* [INSTRUCTIONS TO FOLLOW] Can you pull out every row below and reproduce each one verbatim, changing nothing?

* [PROVIDED INFORMATION]
....................
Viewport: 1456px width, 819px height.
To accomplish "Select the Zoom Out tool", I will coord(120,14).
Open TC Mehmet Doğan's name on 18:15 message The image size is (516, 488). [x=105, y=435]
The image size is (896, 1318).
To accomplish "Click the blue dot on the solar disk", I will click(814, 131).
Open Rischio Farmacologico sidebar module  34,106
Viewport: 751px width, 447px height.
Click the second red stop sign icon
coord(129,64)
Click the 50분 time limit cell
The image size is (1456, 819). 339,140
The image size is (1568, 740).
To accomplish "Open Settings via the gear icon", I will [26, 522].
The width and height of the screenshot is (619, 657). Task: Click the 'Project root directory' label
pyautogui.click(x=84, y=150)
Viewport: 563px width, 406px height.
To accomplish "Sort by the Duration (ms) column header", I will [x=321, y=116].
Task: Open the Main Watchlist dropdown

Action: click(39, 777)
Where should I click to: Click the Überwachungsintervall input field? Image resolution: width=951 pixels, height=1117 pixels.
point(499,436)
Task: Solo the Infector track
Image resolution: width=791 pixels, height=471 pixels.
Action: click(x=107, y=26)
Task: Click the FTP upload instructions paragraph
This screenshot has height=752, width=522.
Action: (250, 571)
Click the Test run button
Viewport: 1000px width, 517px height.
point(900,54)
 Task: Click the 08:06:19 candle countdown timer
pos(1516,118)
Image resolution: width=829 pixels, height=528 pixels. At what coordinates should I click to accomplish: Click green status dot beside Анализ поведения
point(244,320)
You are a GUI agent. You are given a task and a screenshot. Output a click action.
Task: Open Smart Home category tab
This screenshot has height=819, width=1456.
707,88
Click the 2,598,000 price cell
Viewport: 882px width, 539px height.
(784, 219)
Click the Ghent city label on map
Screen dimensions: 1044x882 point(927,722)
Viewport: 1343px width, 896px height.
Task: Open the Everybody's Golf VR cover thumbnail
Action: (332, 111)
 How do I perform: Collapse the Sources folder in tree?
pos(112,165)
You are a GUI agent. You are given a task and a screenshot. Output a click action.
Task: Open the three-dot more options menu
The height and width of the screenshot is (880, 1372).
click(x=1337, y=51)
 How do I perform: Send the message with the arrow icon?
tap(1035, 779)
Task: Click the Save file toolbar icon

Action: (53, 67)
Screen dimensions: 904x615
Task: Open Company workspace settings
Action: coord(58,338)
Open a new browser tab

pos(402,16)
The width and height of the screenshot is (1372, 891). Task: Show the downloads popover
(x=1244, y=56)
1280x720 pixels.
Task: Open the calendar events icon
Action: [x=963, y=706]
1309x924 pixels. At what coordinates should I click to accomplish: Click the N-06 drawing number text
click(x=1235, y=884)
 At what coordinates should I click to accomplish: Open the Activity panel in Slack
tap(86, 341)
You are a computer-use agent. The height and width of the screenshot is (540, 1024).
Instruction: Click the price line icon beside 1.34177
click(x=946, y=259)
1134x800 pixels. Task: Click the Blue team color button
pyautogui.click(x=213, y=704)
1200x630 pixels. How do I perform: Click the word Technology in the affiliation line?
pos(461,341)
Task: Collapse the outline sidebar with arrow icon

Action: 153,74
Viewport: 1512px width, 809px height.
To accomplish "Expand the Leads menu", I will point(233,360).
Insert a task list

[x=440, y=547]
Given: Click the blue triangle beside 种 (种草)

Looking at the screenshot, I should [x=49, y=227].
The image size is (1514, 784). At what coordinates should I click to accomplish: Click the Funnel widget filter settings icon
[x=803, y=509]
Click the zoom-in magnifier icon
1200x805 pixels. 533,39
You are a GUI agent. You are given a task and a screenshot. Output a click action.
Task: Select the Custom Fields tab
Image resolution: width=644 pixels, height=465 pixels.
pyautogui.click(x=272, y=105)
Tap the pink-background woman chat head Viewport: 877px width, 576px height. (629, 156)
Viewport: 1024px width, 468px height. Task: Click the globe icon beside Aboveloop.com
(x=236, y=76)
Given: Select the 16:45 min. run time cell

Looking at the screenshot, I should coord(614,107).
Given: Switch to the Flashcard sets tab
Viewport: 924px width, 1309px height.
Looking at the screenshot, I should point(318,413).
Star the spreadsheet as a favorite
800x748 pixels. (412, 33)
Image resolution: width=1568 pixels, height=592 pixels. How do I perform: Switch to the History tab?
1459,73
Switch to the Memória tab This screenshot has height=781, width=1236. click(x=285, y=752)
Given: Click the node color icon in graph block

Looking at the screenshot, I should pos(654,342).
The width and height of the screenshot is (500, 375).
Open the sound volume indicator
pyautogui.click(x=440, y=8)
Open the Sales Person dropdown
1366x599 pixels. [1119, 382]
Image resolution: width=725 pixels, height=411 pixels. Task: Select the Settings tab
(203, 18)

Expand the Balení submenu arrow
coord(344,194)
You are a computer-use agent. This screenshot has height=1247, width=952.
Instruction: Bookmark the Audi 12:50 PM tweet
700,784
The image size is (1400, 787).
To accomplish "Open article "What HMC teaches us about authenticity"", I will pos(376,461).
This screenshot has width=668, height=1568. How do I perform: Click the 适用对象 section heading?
....................
* [CORRECT ANSWER]
Viewport: 1456px width, 819px height.
To accomplish "Select the Zoom Out tool", I will coord(120,14).
Open TC Mehmet Doğan's name on 18:15 message The image size is (516, 488). [x=105, y=435]
The image size is (896, 1318).
To accomplish "Click the blue dot on the solar disk", I will click(814, 131).
Open Rischio Farmacologico sidebar module  34,106
Viewport: 751px width, 447px height.
Click the second red stop sign icon
coord(129,64)
Click the 50분 time limit cell
The image size is (1456, 819). 339,140
The image size is (1568, 740).
To accomplish "Open Settings via the gear icon", I will [26, 522].
The width and height of the screenshot is (619, 657). Task: Click the 'Project root directory' label
pyautogui.click(x=84, y=150)
Viewport: 563px width, 406px height.
To accomplish "Sort by the Duration (ms) column header", I will [x=321, y=116].
Task: Open the Main Watchlist dropdown

Action: click(39, 777)
Where should I click to: Click the Überwachungsintervall input field? Image resolution: width=951 pixels, height=1117 pixels.
point(499,436)
Task: Solo the Infector track
Image resolution: width=791 pixels, height=471 pixels.
Action: click(x=107, y=26)
Task: Click the FTP upload instructions paragraph
This screenshot has height=752, width=522.
Action: (250, 571)
Click the Test run button
Viewport: 1000px width, 517px height.
point(900,54)
 Task: Click the 08:06:19 candle countdown timer
pos(1516,118)
Image resolution: width=829 pixels, height=528 pixels. At what coordinates should I click to accomplish: Click green status dot beside Анализ поведения
point(244,320)
You are a GUI agent. You are given a task and a screenshot. Output a click action.
Task: Open Smart Home category tab
This screenshot has height=819, width=1456.
707,88
Click the 2,598,000 price cell
Viewport: 882px width, 539px height.
(784, 219)
Click the Ghent city label on map
Screen dimensions: 1044x882 point(927,722)
Viewport: 1343px width, 896px height.
Task: Open the Everybody's Golf VR cover thumbnail
Action: (332, 111)
 How do I perform: Collapse the Sources folder in tree?
pos(112,165)
You are a GUI agent. You are given a task and a screenshot. Output a click action.
Task: Open the three-dot more options menu
The height and width of the screenshot is (880, 1372).
click(x=1337, y=51)
 How do I perform: Send the message with the arrow icon?
tap(1035, 779)
Task: Click the Save file toolbar icon

Action: (53, 67)
Screen dimensions: 904x615
Task: Open Company workspace settings
Action: coord(58,338)
Open a new browser tab

pos(402,16)
The width and height of the screenshot is (1372, 891). Task: Show the downloads popover
(x=1244, y=56)
1280x720 pixels.
Task: Open the calendar events icon
Action: [x=963, y=706]
1309x924 pixels. At what coordinates should I click to accomplish: Click the N-06 drawing number text
click(x=1235, y=884)
 At what coordinates should I click to accomplish: Open the Activity panel in Slack
tap(86, 341)
You are a computer-use agent. The height and width of the screenshot is (540, 1024).
Instruction: Click the price line icon beside 1.34177
click(x=946, y=259)
1134x800 pixels. Task: Click the Blue team color button
pyautogui.click(x=213, y=704)
1200x630 pixels. How do I perform: Click the word Technology in the affiliation line?
pos(461,341)
Task: Collapse the outline sidebar with arrow icon

Action: 153,74
Viewport: 1512px width, 809px height.
To accomplish "Expand the Leads menu", I will point(233,360).
Insert a task list

[x=440, y=547]
Given: Click the blue triangle beside 种 (种草)

Looking at the screenshot, I should [x=49, y=227].
The image size is (1514, 784). At what coordinates should I click to accomplish: Click the Funnel widget filter settings icon
[x=803, y=509]
Click the zoom-in magnifier icon
1200x805 pixels. 533,39
You are a GUI agent. You are given a task and a screenshot. Output a click action.
Task: Select the Custom Fields tab
Image resolution: width=644 pixels, height=465 pixels.
pyautogui.click(x=272, y=105)
Tap the pink-background woman chat head Viewport: 877px width, 576px height. (629, 156)
Viewport: 1024px width, 468px height. Task: Click the globe icon beside Aboveloop.com
(x=236, y=76)
Given: Select the 16:45 min. run time cell

Looking at the screenshot, I should coord(614,107).
Given: Switch to the Flashcard sets tab
Viewport: 924px width, 1309px height.
Looking at the screenshot, I should point(318,413).
Star the spreadsheet as a favorite
800x748 pixels. (412, 33)
Image resolution: width=1568 pixels, height=592 pixels. How do I perform: Switch to the History tab?
1459,73
Switch to the Memória tab This screenshot has height=781, width=1236. click(x=285, y=752)
Given: Click the node color icon in graph block

Looking at the screenshot, I should pos(654,342).
The width and height of the screenshot is (500, 375).
Open the sound volume indicator
pyautogui.click(x=440, y=8)
Open the Sales Person dropdown
1366x599 pixels. [1119, 382]
Image resolution: width=725 pixels, height=411 pixels. Task: Select the Settings tab
(203, 18)

Expand the Balení submenu arrow
coord(344,194)
You are a computer-use agent. This screenshot has height=1247, width=952.
Instruction: Bookmark the Audi 12:50 PM tweet
700,784
The image size is (1400, 787).
To accomplish "Open article "What HMC teaches us about authenticity"", I will pos(376,461).
This screenshot has width=668, height=1568. How do I perform: Click the 适用对象 section heading?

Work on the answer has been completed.